Being abroad lends itself to appreciating certain things I would not be able to stand back in the States, just because they remind me of home. I first noticed this when I began to enjoy spending time with someone who I found incredibly annoying. I couldn't figure it out until I realized that the odd, very indirect connection that this person has to my life back home was subconsciously comforting.
(Advisory: the rest of this post has almost nothing to do with being abroad.)

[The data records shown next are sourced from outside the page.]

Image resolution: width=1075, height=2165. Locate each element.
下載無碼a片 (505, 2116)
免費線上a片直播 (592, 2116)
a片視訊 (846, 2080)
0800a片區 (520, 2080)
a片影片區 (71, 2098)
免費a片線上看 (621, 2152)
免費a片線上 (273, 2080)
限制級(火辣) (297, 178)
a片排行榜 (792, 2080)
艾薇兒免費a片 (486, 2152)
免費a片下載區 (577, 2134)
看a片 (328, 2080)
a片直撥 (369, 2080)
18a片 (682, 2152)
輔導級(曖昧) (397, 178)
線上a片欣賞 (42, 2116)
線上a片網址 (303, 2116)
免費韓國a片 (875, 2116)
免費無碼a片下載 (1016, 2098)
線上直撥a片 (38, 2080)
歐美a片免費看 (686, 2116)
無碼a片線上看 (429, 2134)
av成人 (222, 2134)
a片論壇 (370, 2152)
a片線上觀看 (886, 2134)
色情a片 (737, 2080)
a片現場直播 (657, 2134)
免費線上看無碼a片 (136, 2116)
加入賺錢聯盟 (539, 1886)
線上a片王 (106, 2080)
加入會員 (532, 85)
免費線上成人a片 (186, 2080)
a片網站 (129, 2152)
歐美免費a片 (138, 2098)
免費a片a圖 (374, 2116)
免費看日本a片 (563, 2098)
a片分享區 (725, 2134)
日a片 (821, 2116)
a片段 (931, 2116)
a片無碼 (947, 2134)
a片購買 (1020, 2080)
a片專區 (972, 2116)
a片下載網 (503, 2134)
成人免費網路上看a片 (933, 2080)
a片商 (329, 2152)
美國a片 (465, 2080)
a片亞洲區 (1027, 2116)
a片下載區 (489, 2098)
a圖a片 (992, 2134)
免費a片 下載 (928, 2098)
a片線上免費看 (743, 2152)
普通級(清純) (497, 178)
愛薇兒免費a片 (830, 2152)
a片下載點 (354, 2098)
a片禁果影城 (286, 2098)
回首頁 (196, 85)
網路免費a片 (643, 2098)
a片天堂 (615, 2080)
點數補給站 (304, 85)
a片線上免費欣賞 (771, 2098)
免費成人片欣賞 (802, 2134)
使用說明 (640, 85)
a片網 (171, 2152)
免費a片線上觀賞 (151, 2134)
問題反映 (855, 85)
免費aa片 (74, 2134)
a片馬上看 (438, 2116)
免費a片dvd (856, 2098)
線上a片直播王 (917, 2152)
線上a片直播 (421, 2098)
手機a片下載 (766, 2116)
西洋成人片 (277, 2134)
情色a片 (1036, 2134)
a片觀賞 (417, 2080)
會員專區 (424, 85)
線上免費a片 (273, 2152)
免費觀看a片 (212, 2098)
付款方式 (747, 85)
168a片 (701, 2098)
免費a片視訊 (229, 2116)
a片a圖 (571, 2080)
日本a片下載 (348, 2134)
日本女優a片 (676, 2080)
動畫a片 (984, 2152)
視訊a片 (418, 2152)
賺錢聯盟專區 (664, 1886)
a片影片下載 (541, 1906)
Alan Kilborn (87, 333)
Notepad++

I noticed the second one a couple days ago when I finally started counting the spots from my last timecourse in lab. (I just have to finish before I go back home, it really makes no difference when I do it.) But I put it off because counting spots sucks. I look at my images, try to figure out whether a cell is a single budding cell or two separate ones, can't reach any definitive conclusion, then freak out because I feel like my counts are arbitrary and I can't do science. It's a reminder of how dumb I felt the whole time I tried to get the ropes of being in a lab, how I messed up every time I felt comfortable enough to work without the tech holding my hand, how the size of the lab and the shared space made it awkward to figure out silly things like which chemicals and which dirty glassware bins were ours, how I didn't know how much I should be helping with making media/cleaning/other maintenance since I wasn't work-study and the other undergrads were, how I couldn't synthesize and correlate the scientific concepts in my head to what was going on in front of me, how I got overwhelmed by the idea of creating original experiments to answer an original question, how it got awkward since I was always too dazed and tired to talk to people and make friends (although I blame the mono for that one), how bored I was sitting in front of the microscope and taking images. In a one sentence summary: how it started to convince me I'm not cut out for grad school or lab work and made me feel like shit.
DAMN, IT FELT GOOD TO WRITE THAT ALL OUT.
Well, my point was that for a minute, it was kind of comforting to count spots, but now I've taken off the rose colored lab goggles and it sucks again. On the upside, I'm glad I have this time to reflect on my plans for the future, to review yeast genetics/genetic techniques, and to catch up on all those journals.